C’est ainsi que l’empreinte de la Sagesse est apparue dans ses œuvres, afin que le monde y reconnaisse le Verbe, son Créateur et, par celui-ci, le Père. Saint Paul avait dit : Ce que l’on peut connaître de Dieu est manifesté en eux ; car Dieu le leur a manifesté. Depuis la création du monde, les hommes, avec leur intelligence, peuvent voir, à travers les œuvres de Dieu, ses perfections invisibles. Le Verbe n’est donc pas une créature par son essence, mais la parole des Proverbes concerne la sagesse qui est en nous.
Cependant, si les Ariens refusent de le croire, qu’ils répondent à cette question : Y a-t-il de la sagesse dans les choses créées, ou non ? S’il n’y en a pas, comment l’Apôtre peut-il faire ce reproche : Puisque le monde, par la sagesse, n’a pas reconnu Dieu dans la sagesse de Dieu ? Ou bien, s’il n’y a pas de sagesse, pourquoi l’Écriture mentionne-t-elle la multitude des sages, et dit-elle : Le sage, avec frayeur se détourne du mal, et encore : C’est par la sagesse qu’on bâtit une maison ? L’Ecclésiaste dit lui aussi : La sagesse de l’homme illumine son visage. Et il blâme ainsi les présomptueux : Ne dis pas : Comment se fait-il que le passé soit meilleur que le présent ? Ce n’est pas une question inspirée par la sagesse.
Il y a de la sagesse dans les choses créées, comme dit le Siracide : Le Seigneur a diffusé la Sagesse sur toutes ses œuvres, sur toute chair, dans sa générosité, et il en a gratifié ceux qui l’aiment. Cette "diffusion" ne caractérise nullement l’essence de la Sagesse qui existe en elle-même et qui est son Fils unique, mais celle de la sagesse dont l’image est imprimée dans le monde créé.
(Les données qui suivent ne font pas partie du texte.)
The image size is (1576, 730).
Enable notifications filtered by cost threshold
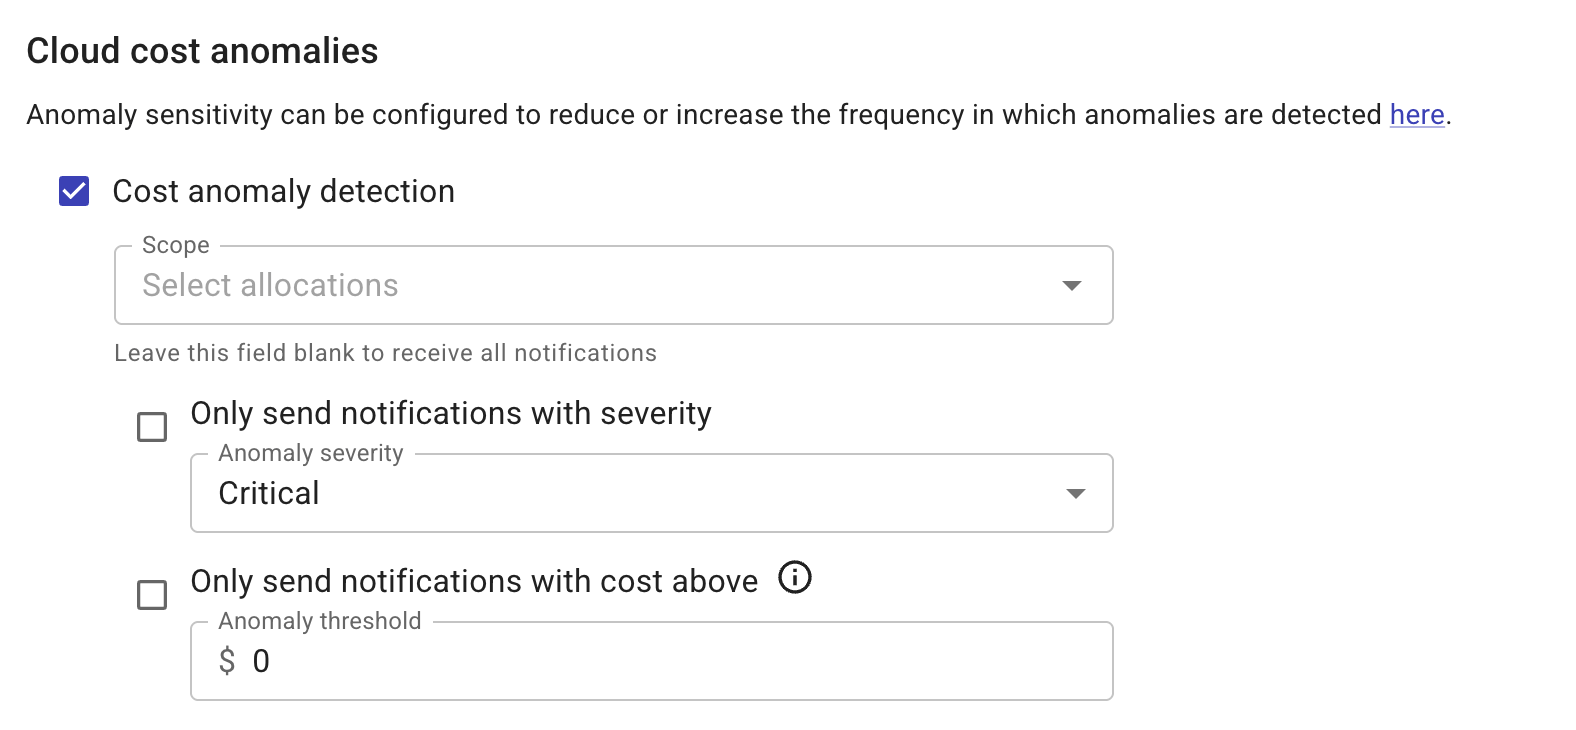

Qu’y a-t-il d’incroyable à ce que la Sagesse créatrice et véritable, dont l’image est diffusée dans le monde sous forme de sagesse et de connaissance, dise comme s’il s’agissait d’elle-même : Le Seigneur m’a créée en vue de ses œuvres ? En effet, la sagesse qui est dans le monde, n’est pas créatrice, elle est créée dans les œuvres de Dieu, et c’est par elle que les cieux racontent la gloire de Dieu, et que l’œuvre de ses mains, le firmament l’annonce.
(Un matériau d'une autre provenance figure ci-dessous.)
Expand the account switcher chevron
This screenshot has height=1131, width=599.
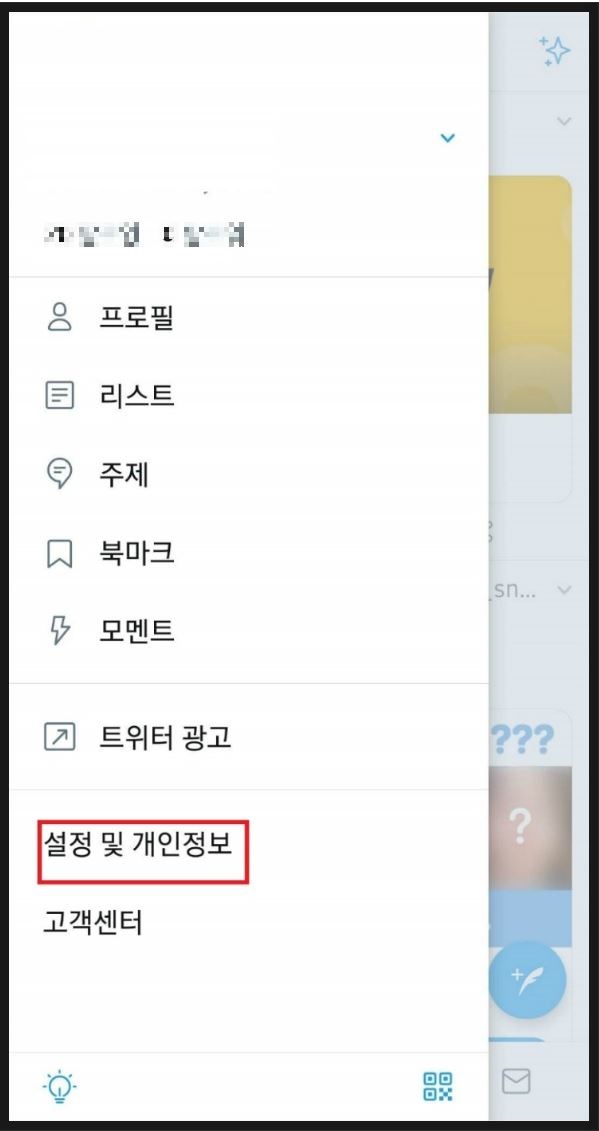[447, 138]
R/ Esprit de vérité, tu nous conduis
Dans la vérité tout entière.
La sagesse est brillante et ne se ternit pas ;
Elle se laisse trouver par ceux qui la cherchent.
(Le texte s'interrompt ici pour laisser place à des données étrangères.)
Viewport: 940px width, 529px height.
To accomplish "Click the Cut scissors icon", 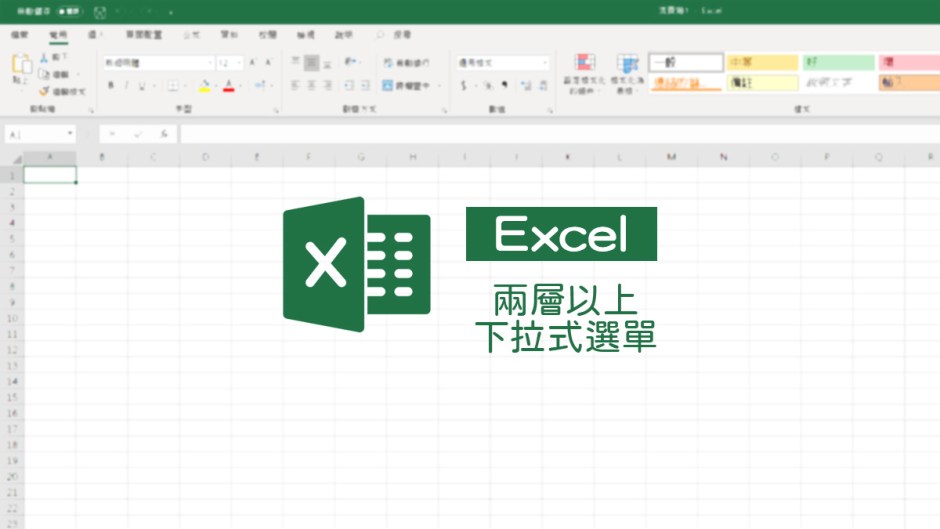I will click(44, 58).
La sagesse prévient ceux qui la désirent,
Elle marche à leur rencontre.
Le désir de la sagesse conduit à la royauté,
Et la fidélité donne place auprès de Dieu.
Oraison
Fais que les événements du monde, Seigneur, se déroulent dans la paix, selon ton dessein, et que ton peuple connaisse la joie de te servir sans inquiétude.